-- Prompt --
The lines to retype are the one with "Instruction: Open the BIMsmith menu tab" and all that follow it to the end of the entries below; copy them exactly and nothing else.
[[ Exercise input open ]]
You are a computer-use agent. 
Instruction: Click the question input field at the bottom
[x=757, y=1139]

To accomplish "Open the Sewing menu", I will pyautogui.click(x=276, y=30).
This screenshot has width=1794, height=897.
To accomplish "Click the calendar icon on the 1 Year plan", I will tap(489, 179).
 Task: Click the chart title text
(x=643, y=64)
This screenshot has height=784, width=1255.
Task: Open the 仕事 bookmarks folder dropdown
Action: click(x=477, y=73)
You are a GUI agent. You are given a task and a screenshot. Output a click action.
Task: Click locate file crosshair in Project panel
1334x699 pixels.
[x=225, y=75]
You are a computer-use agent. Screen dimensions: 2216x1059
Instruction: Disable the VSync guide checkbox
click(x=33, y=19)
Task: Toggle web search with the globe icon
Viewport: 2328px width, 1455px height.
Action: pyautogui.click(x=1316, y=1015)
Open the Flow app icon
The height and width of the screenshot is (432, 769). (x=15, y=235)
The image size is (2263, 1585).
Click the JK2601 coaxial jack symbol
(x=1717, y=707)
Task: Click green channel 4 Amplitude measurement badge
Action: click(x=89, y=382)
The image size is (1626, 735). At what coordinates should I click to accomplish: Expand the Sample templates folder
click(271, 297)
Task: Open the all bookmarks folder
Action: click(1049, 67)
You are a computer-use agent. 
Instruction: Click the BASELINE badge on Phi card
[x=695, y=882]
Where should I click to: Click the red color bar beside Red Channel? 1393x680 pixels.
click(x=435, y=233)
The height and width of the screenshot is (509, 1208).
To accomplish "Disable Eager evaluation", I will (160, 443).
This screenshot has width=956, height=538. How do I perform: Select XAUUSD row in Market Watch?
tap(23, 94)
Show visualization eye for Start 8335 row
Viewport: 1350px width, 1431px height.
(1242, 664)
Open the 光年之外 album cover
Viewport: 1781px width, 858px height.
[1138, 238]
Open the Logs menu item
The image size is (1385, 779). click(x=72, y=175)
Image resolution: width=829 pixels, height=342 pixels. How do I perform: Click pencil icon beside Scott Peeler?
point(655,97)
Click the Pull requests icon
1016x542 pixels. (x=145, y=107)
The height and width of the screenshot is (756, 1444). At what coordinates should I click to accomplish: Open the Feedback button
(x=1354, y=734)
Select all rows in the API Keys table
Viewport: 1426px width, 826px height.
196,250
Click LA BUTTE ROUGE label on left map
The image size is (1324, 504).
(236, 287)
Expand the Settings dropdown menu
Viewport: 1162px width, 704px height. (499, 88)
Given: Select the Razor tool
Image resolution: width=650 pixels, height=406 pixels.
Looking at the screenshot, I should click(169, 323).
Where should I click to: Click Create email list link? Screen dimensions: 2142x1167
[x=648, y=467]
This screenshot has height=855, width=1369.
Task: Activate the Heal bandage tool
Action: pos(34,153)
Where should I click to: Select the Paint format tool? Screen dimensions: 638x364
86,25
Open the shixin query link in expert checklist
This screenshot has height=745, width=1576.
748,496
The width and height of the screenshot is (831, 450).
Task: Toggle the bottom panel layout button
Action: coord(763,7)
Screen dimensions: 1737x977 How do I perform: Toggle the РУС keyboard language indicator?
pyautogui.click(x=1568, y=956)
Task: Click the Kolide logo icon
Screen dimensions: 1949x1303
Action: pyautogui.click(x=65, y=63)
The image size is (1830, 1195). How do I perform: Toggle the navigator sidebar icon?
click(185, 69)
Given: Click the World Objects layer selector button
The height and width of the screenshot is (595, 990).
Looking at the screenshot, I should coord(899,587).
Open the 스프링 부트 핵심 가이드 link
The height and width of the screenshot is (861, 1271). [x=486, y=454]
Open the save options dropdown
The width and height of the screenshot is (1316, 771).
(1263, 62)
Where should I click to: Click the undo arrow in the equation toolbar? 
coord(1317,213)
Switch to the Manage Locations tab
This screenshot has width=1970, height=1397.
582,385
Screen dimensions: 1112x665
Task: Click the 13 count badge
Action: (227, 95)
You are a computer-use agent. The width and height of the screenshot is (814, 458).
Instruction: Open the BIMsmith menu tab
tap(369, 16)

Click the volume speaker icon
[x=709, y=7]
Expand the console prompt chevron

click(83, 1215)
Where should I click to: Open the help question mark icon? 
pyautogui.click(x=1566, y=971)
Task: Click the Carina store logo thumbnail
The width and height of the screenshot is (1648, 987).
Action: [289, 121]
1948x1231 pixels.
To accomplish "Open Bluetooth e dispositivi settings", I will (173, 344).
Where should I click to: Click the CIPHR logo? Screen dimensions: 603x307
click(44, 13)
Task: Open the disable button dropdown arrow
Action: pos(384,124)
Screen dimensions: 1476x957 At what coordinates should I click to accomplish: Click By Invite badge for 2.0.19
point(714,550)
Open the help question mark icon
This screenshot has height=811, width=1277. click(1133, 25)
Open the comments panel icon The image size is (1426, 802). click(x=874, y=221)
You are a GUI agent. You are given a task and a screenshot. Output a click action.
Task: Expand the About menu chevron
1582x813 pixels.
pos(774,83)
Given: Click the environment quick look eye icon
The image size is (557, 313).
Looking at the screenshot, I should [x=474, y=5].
[[ Exercise input closed ]]
-- Response --
Instruction: Open the BIMsmith menu tab
tap(369, 16)

Click the volume speaker icon
[x=709, y=7]
Expand the console prompt chevron

click(83, 1215)
Where should I click to: Open the help question mark icon? 
pyautogui.click(x=1566, y=971)
Task: Click the Carina store logo thumbnail
The width and height of the screenshot is (1648, 987).
Action: [289, 121]
1948x1231 pixels.
To accomplish "Open Bluetooth e dispositivi settings", I will (173, 344).
Where should I click to: Click the CIPHR logo? Screen dimensions: 603x307
click(44, 13)
Task: Open the disable button dropdown arrow
Action: pos(384,124)
Screen dimensions: 1476x957 At what coordinates should I click to accomplish: Click By Invite badge for 2.0.19
point(714,550)
Open the help question mark icon
This screenshot has height=811, width=1277. click(1133, 25)
Open the comments panel icon The image size is (1426, 802). click(x=874, y=221)
You are a GUI agent. You are given a task and a screenshot. Output a click action.
Task: Expand the About menu chevron
1582x813 pixels.
pos(774,83)
Given: Click the environment quick look eye icon
The image size is (557, 313).
Looking at the screenshot, I should [x=474, y=5].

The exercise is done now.